Part A (30 points):
Note: You should use Rapidminer to complete Part A. Remember that the ID column is used specifically for identification and should not be included as a predictor variable in your machine learning prediction model.
Assume you are a manager at a local outpatient clinic.
You would like to offer patients at risk for obesity and hypercholesterolemia early interventions to help improve their health.
Use the data in Cholesterol.xlsx file and use machine learning to identify four groups of similar patients, so you can offer tailored interventions to each group. In the gender column, 0 denotes Female, whereas a 1 denotes Male.
1a. What is the average cholesterol for the group with the highest overall cholesterol? (5 points)
1b.
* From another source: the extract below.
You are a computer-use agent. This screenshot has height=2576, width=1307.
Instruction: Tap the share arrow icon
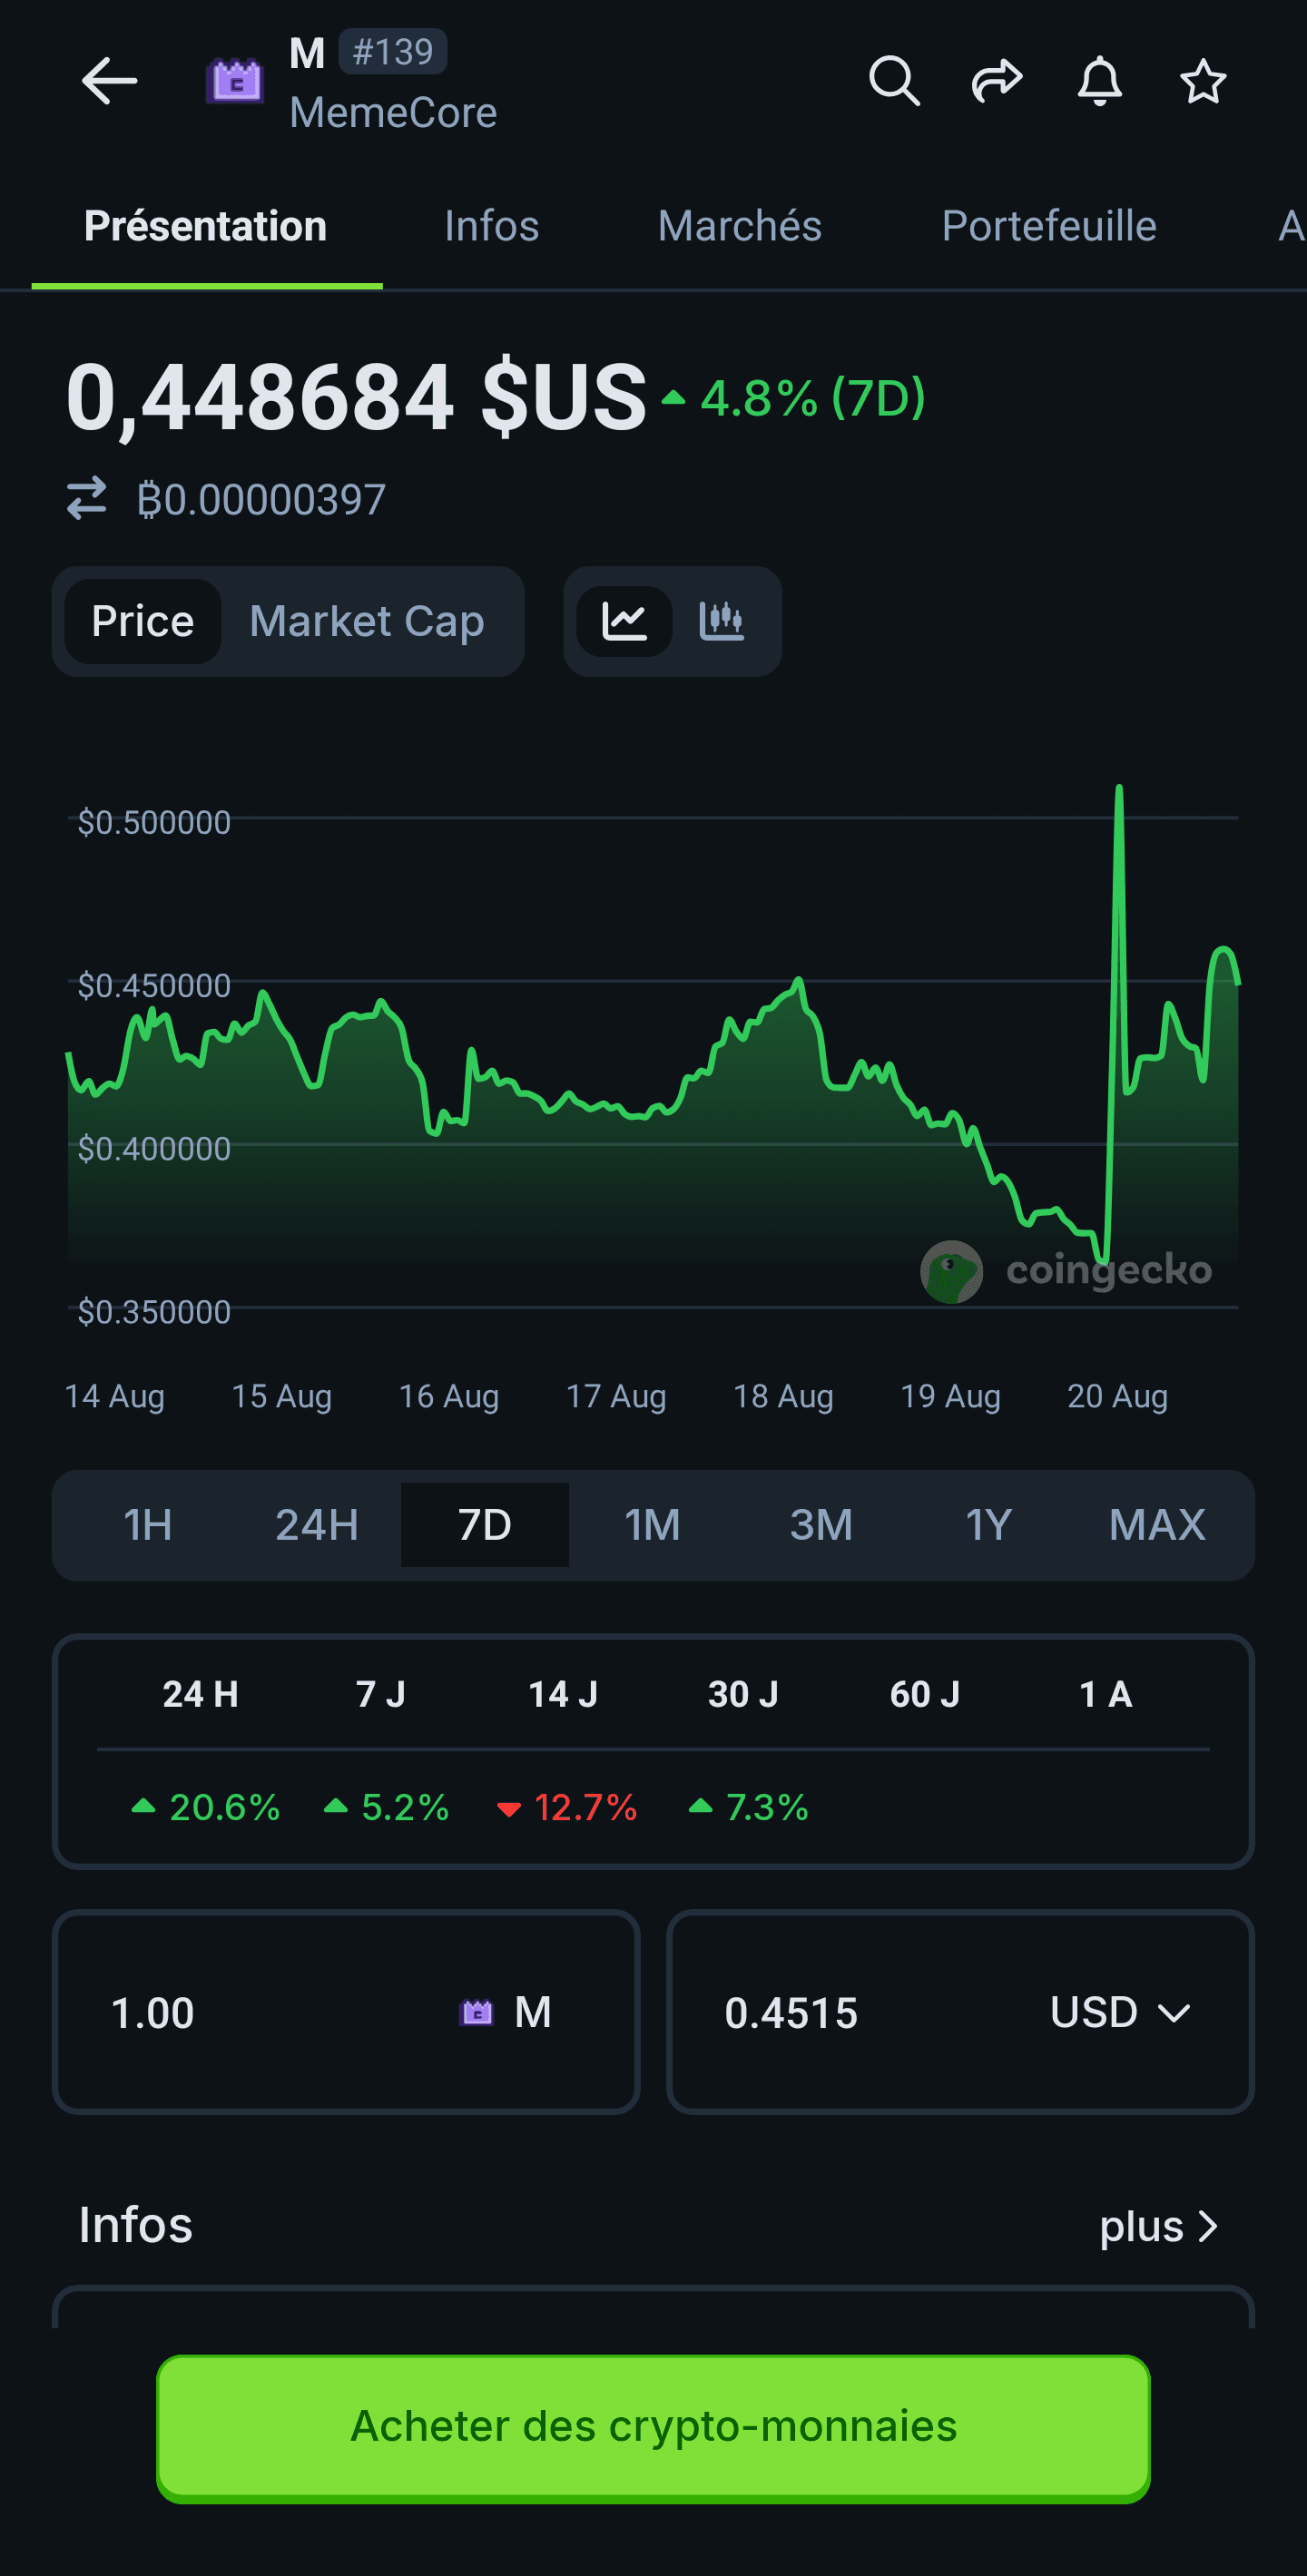[x=997, y=81]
Does this group (identified above) have more males or females? (5 points)
2. You have many patients who have still not signed up to use the patient portal, which allows patients to manage several health care related tasks online, such as medication refills, scheduling appointments and messaging their physician.
To increase patient portal adoption, you would like to send a targeted mail campaign to the group of current non-users who are more likely to sign up for the patient portal.
Pick an appropriate machine learning program and use the Training.xlsx file to train your model and predict portal adoption for patients listed in Scoring.xlsx
2a. What machine learning algorithm would be appropriate: linear regression or logistic regression? (5 points)
2b. What is the predicted patient portal adoption status for Patient ID 993? If targeted in the marketing campaign, is she likely to become an adopter or stay non-adopter? (5 points)
3. You are interested in learning what factors play a role in patient adoption of patient portals, so you can plan your marketing strategy accordingly.
Create a decision tree using the data in Training.xlsx. What is the most important factor determining adoption? (5 points)
Very briefly, what is your observation regarding this variable, as determined by the decision tree? (5 points)
Part B (70 points)
The challenge is to analyze a selected health dataset of your choice, and determine what can be learned from the data. Using any publicly available datasets (you may use any resource included those listed below) retrievable online, use visual analytics techniques in Tableau to identify trends and patterns in your data.
You must summarize and discuss your findings in a paper which should follow the outline below (you may add additional sections to your paper, as needed). Recommended length is 1500-2000 words:
Introduction/Background: Identify the problem, its history and discuss why it is important and worth investigating. Identify and briefly describe the stakeholders.
Method: Indicate the source of the data, any assumptions you made and describe what your data contains. You should also specify the time, population or any other applicable descriptors of your data. Describe what analysis was performed and why.
Results: Summarize your findings. You may include figures/graphs as well as numerical descriptive data (tables) to discuss your results. Describe your findings and their significance, including any interesting trends or patterns you could identify.
Conclusion: Synthesize your results and discuss the implications of your findings for stakeholders and future research. How can your findings help and influence decision making for identified stakeholders?